The sight of it made her nauseous. Perhaps Dorian had a point in shielding it. Dark magic had the ability to taint and be tainted once conceptualised. It morphed in the light of magic like shadow, casting upon those who dared toy with order.
"Abyssal Alchemy speaks of the soul as transcendent. Irreplaceable. Inimitable. Flamel followed the law of exchange—"
"Horcruxes are a disgusting perversion of humanity," Dion stopped his monologue with a shoot to kill, eyes snapping to his face. It flattened immediately when pinned. She would not indulge in his vain glories, no matter how accurate the basis appeared. "The stone gives life. It does not take."
Antonin was laughing somewhere behind her. Romulus, too. Her vision tunnelled on Tom, her surroundings faded to a dull buzz in the back of her head screaming at her to know her place next to them.
"Internal alchemy. By your own admission, he must be connected to the stone in some way," he drawled, chin dipped mockingly. "A life for life."
Hook, line, sinker. Her own words. He caught her with her own words, but she could not find an ounce of defeat contained in her spirit. A drab sort of feeling lit under her feet and made her pity Tom.

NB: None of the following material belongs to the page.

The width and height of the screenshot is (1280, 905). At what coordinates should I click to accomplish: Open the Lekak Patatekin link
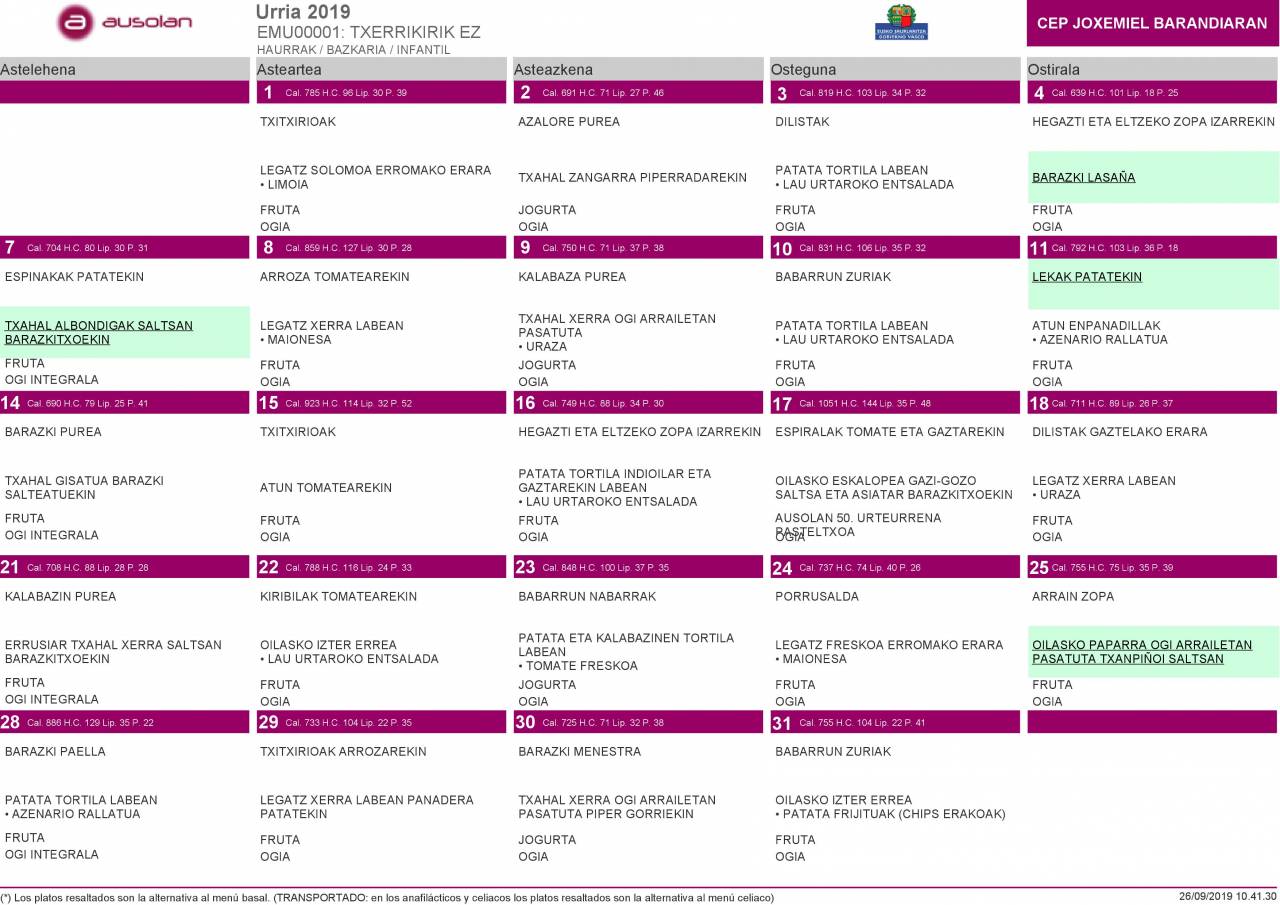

The spiel of Flamel was never about right or wrong, deciphering truth and lie, it was a testament to his ego. Detached him from the heart of their argument. A desperate keen to be seen as something other than what she knew him as. It took the form of perfection when he orbited her borders, an enigma, a peculiarity in the norm—but now, seen as a whole in front of her, his cynicism disinterested her. It stunted him.
This all seemed terribly dull, now.
"Was this a festering need? A dream you laid in bed overanalyzing to fruition, just to prove me wrong?" she asked, tone betraying her boredom.
Thaddeus snickered, then grunted upon Evelyn's elbow driving into his ribs.
"I thought of it over breakfast." There was not quite disbelief on Tom's face, but a disciplined scowl adjacent to it. "You have an exaggerated perception of yourself, Seaver."
Hollow motivation did not negate Tom's ability to annoy, but Dion's pride came out intact, kept alive with spite alone. She rolled her eyes before she could school the elementary expression and she turned away from him. She lifted Abyssal Alchemy from the pouffe and tossed it onto the centre table, much to Tom and Dorian's horror.
"Bestial transmutation," she muttered, not exactly jumping at the chance to show her findings, "I can admit I was wrong about Flamel. Most things incriminate him in magic too vile to mention; but if we are going to focus on the task we were actually given, I would start there."
To Dion's glee, Evelyn failed to stifle her smile. Though, Dion's words appeared to secure a place in Antonin's chagrin. From irritation to bother. The whites of his eyes encircled his iris, melded into pinpoints.
Tom said nothing. Better for her sake.
"Elaborate," replied Dorian, his intrigue caught her by surprise. He took the book and scanned it for injuries.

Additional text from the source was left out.